> _SELECTED TEXT_
════
This part comes as a surprise in the song, I think, and it was just as much a surprise to me, but it’s my favorite part. Part of me thinks you shouldn’t add so much new stuff at the end, but then I remember how “Every Little Thing She Does Is Magic” has this alternate melody at the end. And I think of how The Adversary by Crime and The City Solution — a favorite of mine from a favorite soundtrack — invents a whole new song, with a different time signature even, around the 3-minute mark.

“Vampire’s Run” ends on a simple repeated phrase which I thought sounded romantic: E D-C D C-A. Vampires love that romantic stuff.

And it ends ends on a lone E note from the piano — which sounds like a question.

If you want, you can download the GarageBand file: VampiresRun.band.zip

Computer Music

When I was a teenager I spent hundreds of hours making music on my computer. This isn’t a surprising thing to hear someone say — except that this was almost 40 years ago, and the computer wasn’t a Mac but an Apple ][ Plus.

I had an ALF II music synthesizer card with some car speakers hooked up to it. The ALF software and hardware supported nine voices, and you entered music into a staff using the computer paddles. (This page has a screenshot showing what that was like.)

Though it was a very slow way to work, and limited to beeps and bloops with varying properties, it was a miracle to me as a teenager. I took so much pleasure in layering the instruments to get something way beyond what I could perform on guitar or piano.

I stopped before turning 17. I don’t remember exactly why. Probably just spending more time writing words than music.

Tie & Suit

No recordings of the dozen or so songs I made exist. I remember fragments of some of them, and it’s fine that they don’t exist.

The one exception is the very last song I made, called “Tie & Suit.” I remember all of it: the chords, melody, arrangement, everything.

I had not, until “Tie & Suit,” written something with a traditional verse-chorus structure. Everything before that was more adventurous — to put it kindly — with odd chord progressions, lots of key changes, and weird structures. (I was convinced of my musical genius.)

I was frustrated that none of the songs I’d written were particularly memorable or even likable. I couldn’t play them on piano for someone else to enjoy. So I decided to write something simple and traditional.

I had a hobbling case of I-hate-top-forty when I was a teenager, and so I had to be sarcastic about this song: I called it “Tie & Suit” because I thought I was selling out creatively. (OMG the narcissism of me as a 16-year-old!)

Here’s the thing, though: writing a very simple melody with just five chords (I, IIm, IV, V, VIm) and a traditional structure worked! I don’t remember any of the earlier songs, but I remember this one perfectly well.

There’s a lesson in there, though I was too young to learn it.

GarageBand

I’ve been promising myself for years that I would allow myself to start making music again — only this time on a Mac with GarageBand. And so I did, just a few weeks ago. (This is my first time using GarageBand other than recording a couple tracks for James Dempsey last summer.)

I started where I left off, with “Tie & Suit.” Here’s a version where I tried to recreate what it sounded like on my Apple ][ Plus 37 years ago. It still ends up sounding more sophisticated than the original — it’s hard to make GarageBand sound like an early ’80s ALF II. I did my best (short of getting obsessed with it).

Also: it sucks. I know the song sucks. It doesn’t matter! I was 16 when I wrote it, and now I’m learning GarageBand and having fun.

The next thing I did was to try and make a modern version that’s still true to the original. “Tie & Suit 2021” also sucks — but it was so much fun to make!

I am now completely addicted to GarageBand. The pleasure of layering instruments together, picking their parts, and letting it play is every bit as intense as it was when I was 16 on that primitive gear. It’s hard to say that about most things! But this is just fucking wonderful.
════
Entries drawn from a collection
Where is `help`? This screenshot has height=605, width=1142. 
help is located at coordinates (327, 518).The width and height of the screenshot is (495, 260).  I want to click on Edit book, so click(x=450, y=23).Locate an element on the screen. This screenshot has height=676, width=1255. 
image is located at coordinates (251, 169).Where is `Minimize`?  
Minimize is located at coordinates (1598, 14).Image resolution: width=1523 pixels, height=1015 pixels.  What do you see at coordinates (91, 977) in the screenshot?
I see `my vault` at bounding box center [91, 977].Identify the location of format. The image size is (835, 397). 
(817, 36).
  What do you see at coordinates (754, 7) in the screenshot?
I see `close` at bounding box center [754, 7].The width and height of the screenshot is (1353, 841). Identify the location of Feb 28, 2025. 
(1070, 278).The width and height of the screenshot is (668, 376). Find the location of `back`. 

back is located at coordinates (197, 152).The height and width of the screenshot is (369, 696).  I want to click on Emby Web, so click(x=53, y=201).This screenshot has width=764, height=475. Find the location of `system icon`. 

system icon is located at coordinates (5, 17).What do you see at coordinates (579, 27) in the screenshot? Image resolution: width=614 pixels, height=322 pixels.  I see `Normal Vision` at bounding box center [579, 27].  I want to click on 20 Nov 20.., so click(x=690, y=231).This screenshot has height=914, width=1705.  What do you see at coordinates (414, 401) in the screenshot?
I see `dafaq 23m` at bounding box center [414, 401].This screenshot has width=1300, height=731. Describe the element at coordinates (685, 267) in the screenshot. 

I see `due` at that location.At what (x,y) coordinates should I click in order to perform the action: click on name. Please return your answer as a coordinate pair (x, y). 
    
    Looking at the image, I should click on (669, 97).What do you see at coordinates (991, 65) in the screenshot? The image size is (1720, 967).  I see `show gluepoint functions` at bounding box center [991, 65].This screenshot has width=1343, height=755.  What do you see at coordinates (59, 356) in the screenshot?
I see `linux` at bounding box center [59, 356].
════
> _HOW TO COMPLETE THIS TASK_
Answer these questions using the text on making music above the data:
1. What final note does "Vampire's Run" end on, and which instrument plays it?
2. How many voices did the ALF software and hardware support?
3. Which five chords does the melody of "Tie & Suit" use?

> _THE COMPLETED TASK_
1. A lone E note, played on the piano.
2. Nine voices.
3. I, IIm, IV, V, and VIm.